Gordon dropped his arms. “Mom and Tess should be back soon from the mall.”
“Actually, I came to see you. Can we speak in your office?”
“Sure.” He showed his daughter the guest chair and sat behind his massive, L-shaped oak desk. As Alice pulled five drawings from her pack, he glanced
at the image on his mint-condition desk blotter, a depiction of the eagle from the dollar bill clutching olive branches rather than arrows in its
left talon, and the words “Tranquility Base . . . The eagle has landed.”
“I brought some artwork that I’d like to tell you about,” Alice said firmly. She then looked her father in the eye for seconds on end, perhaps for the
first time ever.
“Remember this one?” she said, placing a yellowed sketch on the desk blotter. “I drew it the day you snapped at me for laughing in the kitchen.
That’s me getting squeezed by the vise, which is exactly what it felt like every time you yelled at me or criticized my drawings—”
Gordon gasped. “I remember that one—and many others from that time. You showed great promise as an artist from a very young age.”
“Great promise?” she said, her voice quaking.
He sighed. “The exact words my grade school teachers used when I produced artwork of this caliber. If only I had lived up to that promise.

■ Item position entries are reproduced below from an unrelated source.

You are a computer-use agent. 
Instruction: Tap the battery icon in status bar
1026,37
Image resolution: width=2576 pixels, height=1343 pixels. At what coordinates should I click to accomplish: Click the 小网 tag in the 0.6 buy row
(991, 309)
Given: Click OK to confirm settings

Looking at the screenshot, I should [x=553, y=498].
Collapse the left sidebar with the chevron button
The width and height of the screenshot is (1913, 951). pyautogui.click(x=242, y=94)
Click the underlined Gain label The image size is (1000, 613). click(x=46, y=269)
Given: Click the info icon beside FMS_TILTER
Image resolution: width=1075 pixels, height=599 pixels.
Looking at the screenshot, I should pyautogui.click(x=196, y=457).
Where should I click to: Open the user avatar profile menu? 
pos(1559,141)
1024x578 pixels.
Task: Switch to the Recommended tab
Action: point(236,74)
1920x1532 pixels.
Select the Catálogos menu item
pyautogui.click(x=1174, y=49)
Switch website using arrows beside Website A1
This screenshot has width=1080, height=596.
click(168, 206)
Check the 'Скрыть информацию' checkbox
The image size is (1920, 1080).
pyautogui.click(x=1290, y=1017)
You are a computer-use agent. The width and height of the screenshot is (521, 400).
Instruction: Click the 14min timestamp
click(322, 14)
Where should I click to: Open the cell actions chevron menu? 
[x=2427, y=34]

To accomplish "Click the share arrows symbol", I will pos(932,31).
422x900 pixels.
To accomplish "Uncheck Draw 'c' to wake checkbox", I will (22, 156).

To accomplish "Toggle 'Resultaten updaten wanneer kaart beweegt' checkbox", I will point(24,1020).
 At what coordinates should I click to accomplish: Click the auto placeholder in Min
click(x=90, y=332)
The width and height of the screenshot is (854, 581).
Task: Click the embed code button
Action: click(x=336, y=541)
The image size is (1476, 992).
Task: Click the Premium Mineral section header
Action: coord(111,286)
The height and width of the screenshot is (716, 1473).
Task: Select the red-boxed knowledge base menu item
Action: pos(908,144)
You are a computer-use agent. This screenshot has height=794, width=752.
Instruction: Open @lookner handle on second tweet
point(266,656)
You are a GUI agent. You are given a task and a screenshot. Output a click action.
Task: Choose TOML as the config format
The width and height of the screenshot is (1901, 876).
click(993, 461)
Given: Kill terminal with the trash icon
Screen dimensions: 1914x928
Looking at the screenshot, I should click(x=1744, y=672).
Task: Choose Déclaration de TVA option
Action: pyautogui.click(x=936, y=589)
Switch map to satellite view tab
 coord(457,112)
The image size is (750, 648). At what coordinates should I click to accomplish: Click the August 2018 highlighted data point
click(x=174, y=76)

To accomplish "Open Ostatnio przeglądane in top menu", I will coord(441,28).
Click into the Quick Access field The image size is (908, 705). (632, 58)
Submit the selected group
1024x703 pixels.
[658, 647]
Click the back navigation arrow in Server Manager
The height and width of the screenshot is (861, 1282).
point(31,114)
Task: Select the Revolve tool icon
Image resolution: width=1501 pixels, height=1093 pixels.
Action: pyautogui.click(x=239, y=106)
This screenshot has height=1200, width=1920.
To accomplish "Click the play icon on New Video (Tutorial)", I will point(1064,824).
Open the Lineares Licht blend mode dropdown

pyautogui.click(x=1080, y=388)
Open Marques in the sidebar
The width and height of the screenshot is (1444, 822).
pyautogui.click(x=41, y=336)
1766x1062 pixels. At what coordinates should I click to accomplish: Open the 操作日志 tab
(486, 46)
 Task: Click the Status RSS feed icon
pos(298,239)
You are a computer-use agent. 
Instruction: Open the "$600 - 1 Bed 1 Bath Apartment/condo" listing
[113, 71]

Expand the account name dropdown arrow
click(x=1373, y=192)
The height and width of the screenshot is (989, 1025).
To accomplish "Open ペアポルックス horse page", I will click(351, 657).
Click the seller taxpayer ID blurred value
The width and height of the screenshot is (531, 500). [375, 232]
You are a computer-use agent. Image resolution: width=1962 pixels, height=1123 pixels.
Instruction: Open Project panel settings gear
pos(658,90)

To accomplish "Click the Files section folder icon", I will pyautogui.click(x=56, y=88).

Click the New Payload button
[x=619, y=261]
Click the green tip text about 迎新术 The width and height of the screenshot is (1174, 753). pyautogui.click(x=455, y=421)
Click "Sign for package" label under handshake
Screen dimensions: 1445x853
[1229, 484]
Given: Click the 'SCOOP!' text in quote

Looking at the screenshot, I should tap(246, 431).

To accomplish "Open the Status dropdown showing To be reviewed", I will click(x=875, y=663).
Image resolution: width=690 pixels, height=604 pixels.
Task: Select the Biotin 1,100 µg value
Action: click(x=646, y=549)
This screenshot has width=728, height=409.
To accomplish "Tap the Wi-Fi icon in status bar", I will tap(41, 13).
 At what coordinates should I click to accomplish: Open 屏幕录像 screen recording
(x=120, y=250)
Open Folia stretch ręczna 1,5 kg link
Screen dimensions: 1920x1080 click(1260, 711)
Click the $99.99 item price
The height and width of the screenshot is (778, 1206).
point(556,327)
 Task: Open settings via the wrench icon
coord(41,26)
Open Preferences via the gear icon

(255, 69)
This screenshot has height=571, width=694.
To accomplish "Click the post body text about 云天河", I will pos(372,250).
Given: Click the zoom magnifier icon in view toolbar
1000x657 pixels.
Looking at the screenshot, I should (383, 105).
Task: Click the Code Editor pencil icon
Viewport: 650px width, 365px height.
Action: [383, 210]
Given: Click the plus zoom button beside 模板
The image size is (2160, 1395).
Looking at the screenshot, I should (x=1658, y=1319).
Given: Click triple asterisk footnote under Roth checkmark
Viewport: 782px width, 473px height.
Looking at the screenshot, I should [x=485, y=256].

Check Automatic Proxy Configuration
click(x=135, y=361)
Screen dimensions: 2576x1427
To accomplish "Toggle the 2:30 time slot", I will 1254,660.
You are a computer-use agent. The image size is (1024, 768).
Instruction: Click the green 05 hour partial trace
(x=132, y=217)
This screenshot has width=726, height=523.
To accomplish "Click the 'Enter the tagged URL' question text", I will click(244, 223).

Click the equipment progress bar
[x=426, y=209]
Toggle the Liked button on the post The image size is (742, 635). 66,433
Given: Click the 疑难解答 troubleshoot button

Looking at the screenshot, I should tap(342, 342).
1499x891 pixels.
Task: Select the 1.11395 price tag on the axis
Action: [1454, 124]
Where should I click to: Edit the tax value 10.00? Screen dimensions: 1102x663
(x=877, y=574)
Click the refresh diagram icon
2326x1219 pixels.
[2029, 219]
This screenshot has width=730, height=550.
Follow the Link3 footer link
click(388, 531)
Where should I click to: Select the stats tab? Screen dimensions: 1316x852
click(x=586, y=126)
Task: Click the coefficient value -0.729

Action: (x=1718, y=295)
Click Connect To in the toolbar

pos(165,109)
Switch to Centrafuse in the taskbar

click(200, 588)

Who knew I’d end up in a job I can’t stand?”
Alice’s jaw dropped. “I had no idea.”
“But you, Alice, you’re a natural-born artist. I should never have pushed you so hard.”
Was this some kind of show? Alice wondered. Or had Dad’s eyes just welled up? Anxious to preserve the latter interpretation for eternity, she raised
her right hand like a traffic cop. “No need to say anything more right now, Dad. Better to take some deep breaths.”
For a few seconds, they stared at each other in silence, breathing. With each in-breath, Alice tried to clear accumulated anger over past incidents
that her mind had amplified over the years; with each out-breath, she strived to cultivate compassion for her father’s plight.
She focused on om as her mother and Tess barged in, as they all shared a heavy meatloaf dinner and light conversation, as her father let slip
a sarcastic taunt, as she slid beneath her well-worn down comforter and plucked her Day Runner from the nightstand. Breathing in, and
then out, she flipped the calendar to the next day and marked “Clear the future” in the 9:00 a.m. slot.
* * *
At 9:00 a.m. sharp, Alice entered the NYU housing office and snagged a free PC. Minutes later, she printed out an ad for a vacant studio unit at Hayden Hall.
“I’d like to apply for this room,” she announced to a deskbound, fiftyish administrator as a fire engine siren sounded. That’s just a call to return
to the breath, she reminded herself.
The woman adjusted her reading glasses. “I must level with you about this unit.”
“What do you mean?”
“The girl who vacated this unit left because she found her suitemates too noisy. Unfortunately, it’s the only unoccupied single room we’ve got.
Still interested?”
Alice recoiled as she imagined, on one hand, blasting stereos, booming keg party voices, and blaring sirens. And on the other, a job she couldn’t stand.
She took a corrective in-breath.
“Are you okay?”
Breathing out, Alice tried to focus on the sound of om. “Thinking, thinking,” she said.